Adding to an already overwhelming global poverty crisis, the pandemic increased the need for humanitarian aid distribution. In December, the UN appealed for $35 billion to be allotted to the 160 million in need around the world. With limited resources, and some countries cutting assistance, it’s important that the very poorest receive funds first. But need is incredibly hard to assess and usually relies on a combination of survey data that’s only sporadically collected, along with a rather limited well of geospatial data. The targeting that results is often indefinite and overly broad.
Improving that pinpointing is the goal of a collaboration between UC Berkeley’s Center for Effective Global Action and Facebook’s Data for Good, the tech giant’s policy branch. The joint effort is producing extremely granular “micro-estimates” of socioeconomic status, down to 2-kilometer-by-2-kilometer squares, for 135 low- to middle-income countries. Each grid square contains a measure of absolute wealth, or the average wealth of people in that area, in dollar terms, and of relative wealth, compared to other areas in the same country. The new model—called the Relative Wealth Index—will be freely available to nonprofits and governments as they decide how to distribute cash assistance to the developing world. “The more granular you’re targeting, the more likely it is that more benefits will go to the poorer people than wealthier people,” says Joshua Blumenstock, associate professor at UC Berkeley, who’s leading the initiative there.
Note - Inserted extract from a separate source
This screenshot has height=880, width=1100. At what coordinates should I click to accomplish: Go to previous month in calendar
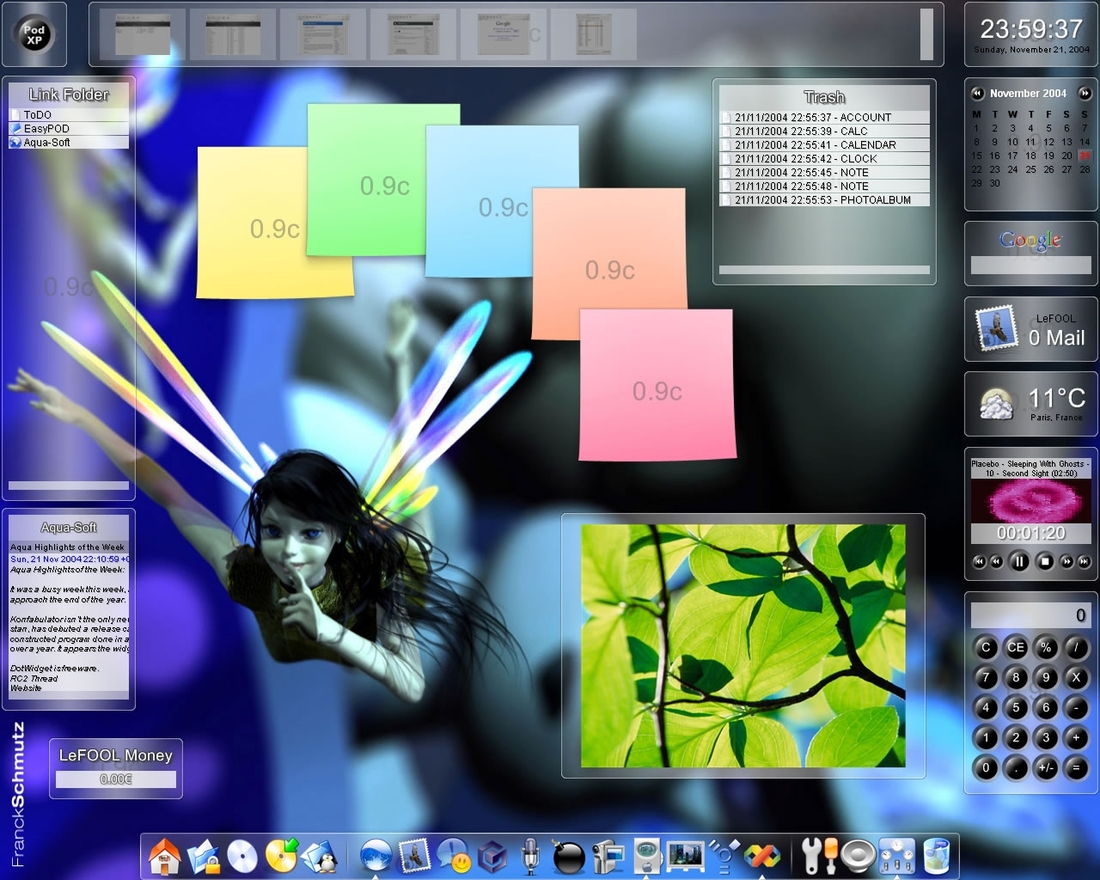click(977, 93)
The current primary way to assess poverty levels is by household surveys: in-person questionnaires conducted on the ground level, funded by USAID and other charities. That forms the “gold standard data set for determining where poor people live,” says Laura McGorman, policy lead for Facebook Data for Good. But these expensive surveys are only conducted about once every decade and only cover a small percentage of households per country: For instance, the most recent iteration only surveyed households in 13.8% of Nigerian wards, the smallest administrative municipalities in that country. That presents two main problems: Data remain scarce and too high-level to be effective.
This new level of granular data, and the “fine-grain maps” generated, are aimed at policymakers planning cash assistance strategies. They’re already being used by the Nigerian and Togolese governments. In Nigeria, authorities now know rough poverty levels for 100% of the country’s wards. Similarly, in Togo, the data is down to the canton level. In the Togolese case, UC Berkeley has been working with the government and cash relief nonprofit GiveDirectly, to distribute cash to the poorest residents via mobile money.
There’s one more major, pressing use case: COVID-19 vaccines. In the past, nontraditional data such as population density maps have aided vaccine distribution and awareness. In 2016 and 2017, 3,000 Red Cross volunteers, on the ground in Malawi for a mass education campaign about measles and rubella vaccines, were able to accelerate their work by efficiently filtering out the 97% of terrain that was uninhabited, as indicated by AI-powered maps. Now, as COVID-19 vaccines will likely be in short supply as they roll out to developing countries, the Relative Wealth Index—”not only now showing where people live, but where the poorest of the poor live,” McGorman says—may assist in providing an equitable distribution, ensuring the shots get to the poorest and most afflicted first.